### Selected extract
More in general, it can be expected that appeals to one’s own interests must be understood as the explanation of why a proposal is rejected (or accepted), and also as giving hints to the interlocutor about the kind of offers (theses) that might successfully be argued for in one of the upcoming negotiation rounds. Instead, appeals to the addressee’s interests must be seen as ex concessis argumentation, that is, as attempts at convincing an opponent to accept a particular offer, based upon premises that the opponent is willing to accept.
Turn 3, Salesman:
Criticism of Argument 2, in the role of opponent: “I do not value this piano at 6000 at most.”
New offer: “I am prepared to give you the piano if you are giving me 6500.” He adds the warning that in any future negotiation round where the customer offers less than 6500, he will not accept the proposal.
Argument 3, in the role of proponent: “If you would accept my proposal of buying this piano for 6500, you would obtain the piano for 6500 and you really value this piano at 6500 at least. Therefore, it is expedient for you to accept this compromise.”
Turn 4, Customer:
Criticism of Argument 3, in the role of opponent: “I do not value only this piano at 6500 at least.”
New offer: “I am prepared to give you 6500 euro if you are giving me the piano and bring it up to my apartment.”7
Argument 4, in the role of proponent: “If you would accept my proposal of my buying this piano for 6500 euro and your getting the piano up to my apartment, you would earn 6500, and you really value the combination of this piano and the effort of bringing the piano up to my apartment at no more than 6500. Therefore, it is expedient for you to accept this proposal.”
Turn 5, Salesman:
Response to Argument 4, in the role of opponent: “You’re right. You convinced me. Accepting this proposal is expedient for me!”
Response to the offer: “Deal: I’ll sell you the piano for 6500 and get it up to your apartment.”

### Written exercise 1
Answer the following questions using the piano negotiation passage.
(a) How must appeals to the addressee's interests be seen?
(b) For what price does the salesman offer the piano in Turn 3?
(c) What does the customer require of the salesman besides the piano in the Turn 4 offer?
### Written exercise 2
Summarize the piano negotiation passage in two sentences.
### Written exercise 3
Proceed with the piano negotiation passage, continuing on from its final sentence.

### Data listing

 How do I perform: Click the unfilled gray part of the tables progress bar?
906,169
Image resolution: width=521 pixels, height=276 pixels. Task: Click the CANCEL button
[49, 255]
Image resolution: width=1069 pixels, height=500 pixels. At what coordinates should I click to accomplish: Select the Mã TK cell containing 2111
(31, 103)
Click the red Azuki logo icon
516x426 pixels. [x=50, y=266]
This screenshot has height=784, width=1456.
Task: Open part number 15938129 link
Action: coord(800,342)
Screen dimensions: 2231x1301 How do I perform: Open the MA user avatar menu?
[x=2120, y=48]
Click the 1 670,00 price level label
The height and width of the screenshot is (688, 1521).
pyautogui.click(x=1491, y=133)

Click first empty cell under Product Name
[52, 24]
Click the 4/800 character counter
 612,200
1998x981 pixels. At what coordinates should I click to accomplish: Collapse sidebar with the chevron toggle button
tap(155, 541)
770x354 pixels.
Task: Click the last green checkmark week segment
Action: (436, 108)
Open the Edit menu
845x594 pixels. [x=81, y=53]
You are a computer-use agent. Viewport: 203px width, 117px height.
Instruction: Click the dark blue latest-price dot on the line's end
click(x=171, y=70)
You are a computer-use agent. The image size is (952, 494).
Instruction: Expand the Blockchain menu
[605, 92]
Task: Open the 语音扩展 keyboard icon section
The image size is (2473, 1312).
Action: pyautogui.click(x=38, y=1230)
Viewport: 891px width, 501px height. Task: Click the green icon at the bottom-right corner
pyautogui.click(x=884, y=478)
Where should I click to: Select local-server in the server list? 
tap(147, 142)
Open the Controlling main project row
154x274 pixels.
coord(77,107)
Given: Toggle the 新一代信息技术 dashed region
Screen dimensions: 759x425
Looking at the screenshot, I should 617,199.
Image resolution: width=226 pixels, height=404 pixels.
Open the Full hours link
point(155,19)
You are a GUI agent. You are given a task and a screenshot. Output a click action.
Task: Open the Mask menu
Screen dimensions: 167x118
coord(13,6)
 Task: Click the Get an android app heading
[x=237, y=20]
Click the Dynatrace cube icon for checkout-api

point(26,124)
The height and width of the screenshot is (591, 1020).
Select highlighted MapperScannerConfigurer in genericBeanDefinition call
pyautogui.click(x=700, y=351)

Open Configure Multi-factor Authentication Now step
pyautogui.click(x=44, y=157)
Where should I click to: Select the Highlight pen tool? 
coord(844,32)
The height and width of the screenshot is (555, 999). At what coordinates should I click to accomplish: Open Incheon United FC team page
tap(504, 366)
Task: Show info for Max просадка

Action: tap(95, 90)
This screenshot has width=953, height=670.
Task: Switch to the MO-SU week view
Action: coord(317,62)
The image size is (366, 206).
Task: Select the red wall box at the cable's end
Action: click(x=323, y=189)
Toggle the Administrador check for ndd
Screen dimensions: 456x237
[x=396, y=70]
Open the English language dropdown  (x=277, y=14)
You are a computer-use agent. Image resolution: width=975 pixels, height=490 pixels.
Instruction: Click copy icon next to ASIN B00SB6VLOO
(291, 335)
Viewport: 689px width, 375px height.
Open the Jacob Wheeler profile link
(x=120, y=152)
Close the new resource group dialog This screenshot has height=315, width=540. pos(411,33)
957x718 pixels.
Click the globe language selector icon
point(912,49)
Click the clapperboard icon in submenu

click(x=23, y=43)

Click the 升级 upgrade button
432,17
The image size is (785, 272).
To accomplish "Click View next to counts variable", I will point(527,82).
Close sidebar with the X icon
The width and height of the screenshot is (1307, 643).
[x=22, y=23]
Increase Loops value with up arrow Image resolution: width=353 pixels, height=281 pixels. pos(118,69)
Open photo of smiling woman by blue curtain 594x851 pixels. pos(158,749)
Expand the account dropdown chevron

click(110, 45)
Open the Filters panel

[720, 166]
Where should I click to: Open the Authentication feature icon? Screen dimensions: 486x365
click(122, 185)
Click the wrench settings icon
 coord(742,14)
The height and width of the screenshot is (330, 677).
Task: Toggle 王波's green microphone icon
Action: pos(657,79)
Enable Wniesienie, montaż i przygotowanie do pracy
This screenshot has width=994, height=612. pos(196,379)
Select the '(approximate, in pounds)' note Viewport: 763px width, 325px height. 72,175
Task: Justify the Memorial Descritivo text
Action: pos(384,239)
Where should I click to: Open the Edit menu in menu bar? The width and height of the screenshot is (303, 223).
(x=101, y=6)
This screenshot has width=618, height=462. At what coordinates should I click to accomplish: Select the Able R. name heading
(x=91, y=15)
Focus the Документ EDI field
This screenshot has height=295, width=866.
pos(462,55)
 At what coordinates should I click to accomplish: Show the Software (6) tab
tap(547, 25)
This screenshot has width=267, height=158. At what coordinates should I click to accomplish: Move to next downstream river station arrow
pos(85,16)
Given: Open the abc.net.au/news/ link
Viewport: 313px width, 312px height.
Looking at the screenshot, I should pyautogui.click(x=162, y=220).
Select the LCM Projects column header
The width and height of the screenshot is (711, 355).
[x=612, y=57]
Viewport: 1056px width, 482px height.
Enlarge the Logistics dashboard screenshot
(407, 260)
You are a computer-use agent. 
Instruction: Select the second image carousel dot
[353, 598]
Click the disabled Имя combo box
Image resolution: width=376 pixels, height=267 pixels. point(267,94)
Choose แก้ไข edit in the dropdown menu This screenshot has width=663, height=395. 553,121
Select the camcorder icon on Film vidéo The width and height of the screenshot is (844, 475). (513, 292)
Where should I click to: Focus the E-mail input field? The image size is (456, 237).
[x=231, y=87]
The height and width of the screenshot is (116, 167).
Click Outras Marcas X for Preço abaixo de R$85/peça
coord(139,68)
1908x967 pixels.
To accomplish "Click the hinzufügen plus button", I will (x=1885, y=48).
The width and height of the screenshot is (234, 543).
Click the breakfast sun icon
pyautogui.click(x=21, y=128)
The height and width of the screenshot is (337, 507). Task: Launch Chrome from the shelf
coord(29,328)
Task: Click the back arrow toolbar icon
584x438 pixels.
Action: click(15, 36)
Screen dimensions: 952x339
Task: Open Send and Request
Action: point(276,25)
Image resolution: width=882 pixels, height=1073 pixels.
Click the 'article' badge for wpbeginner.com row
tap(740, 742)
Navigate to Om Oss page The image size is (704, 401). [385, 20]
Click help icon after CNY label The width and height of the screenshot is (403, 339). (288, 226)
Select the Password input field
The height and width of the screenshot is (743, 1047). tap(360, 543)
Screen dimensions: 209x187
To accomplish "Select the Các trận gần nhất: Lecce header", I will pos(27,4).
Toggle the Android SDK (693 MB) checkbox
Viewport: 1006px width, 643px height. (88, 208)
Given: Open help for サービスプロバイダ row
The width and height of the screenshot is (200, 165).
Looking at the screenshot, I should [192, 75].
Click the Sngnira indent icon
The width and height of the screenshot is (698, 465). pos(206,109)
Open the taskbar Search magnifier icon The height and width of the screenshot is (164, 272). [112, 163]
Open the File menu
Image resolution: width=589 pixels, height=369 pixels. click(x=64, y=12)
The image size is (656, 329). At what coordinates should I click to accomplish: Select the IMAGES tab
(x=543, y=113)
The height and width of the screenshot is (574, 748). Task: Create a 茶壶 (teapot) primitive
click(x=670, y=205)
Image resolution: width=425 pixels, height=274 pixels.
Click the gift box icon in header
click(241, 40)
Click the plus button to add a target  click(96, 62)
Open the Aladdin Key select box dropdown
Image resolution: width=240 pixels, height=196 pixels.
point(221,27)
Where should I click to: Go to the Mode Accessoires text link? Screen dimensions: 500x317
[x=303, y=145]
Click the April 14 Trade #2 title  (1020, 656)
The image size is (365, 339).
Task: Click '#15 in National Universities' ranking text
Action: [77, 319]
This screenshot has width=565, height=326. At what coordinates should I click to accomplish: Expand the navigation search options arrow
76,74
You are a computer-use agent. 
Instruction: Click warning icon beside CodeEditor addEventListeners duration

### Task answer 1
(a) As ex concessis argumentation, that is, as attempts at convincing an opponent to accept a particular offer based upon premises that the opponent is willing to accept.
(b) 6500.
(c) That he bring the piano up to the customer's apartment.

### Task answer 2
The passage holds that appeals to one's own interests explain why a proposal is rejected or accepted and hint at offers that might succeed in later rounds, while appeals to the addressee's interests are ex concessis attempts to convince an opponent from premises the opponent is willing to accept. It then shows a salesman offering the piano for 6500, the customer countering with 6500 on condition that the piano be brought up to the customer's apartment, and the salesman accepting that deal.

### Task answer 3
In a situation where there is reason to expect that the parties try to convince one another on reasonable grounds, a bargaining exchange of offer and counteroffer can be analyzed as including an interlocked series of local argumentative moves. The first move of the exchange contains just an expediency argument; all other moves but the last one comprise a critical response towards the previous offer, a new offer, and a new expediency argument; and the last move consists either of an acceding response to the other’s latest offer and argument or of some other (less positive) move ending the negotiation dialogue. In this systematic search for a solution that is acceptable to both, each critical response provides information about the interests of the speaker and directs the interlocutor towards an offer that consists of a successful expediency argument based upon concessions that the speaker is willing to make. Bargaining can thus be reconstructed as containing a series of argumentative exchanges about what the participants want, about how much they want it, and about the expediency of particular choices in the light of information about the existing preferences, which gradually becomes available.8 Each pair consisting of an expediency argument in one turn and a critical or acceding response in the next turn can be seen as a small persuasion dialogue revolving around one thesis and embedded within the exchange of offer and counteroffer that constitutes the main course of the negotiation dialogue.9 According to this argumentative reading of negotiation, a successful compromise is in a special way connected to the resolution of a difference of opinion, for the reason that a progressive series of persuasion dialogues, each about a distinct thesis, finally concludes with a persuasion dialogue that results in a full resolution (in our example: the persuasion dialogue in which argument 4 is presented).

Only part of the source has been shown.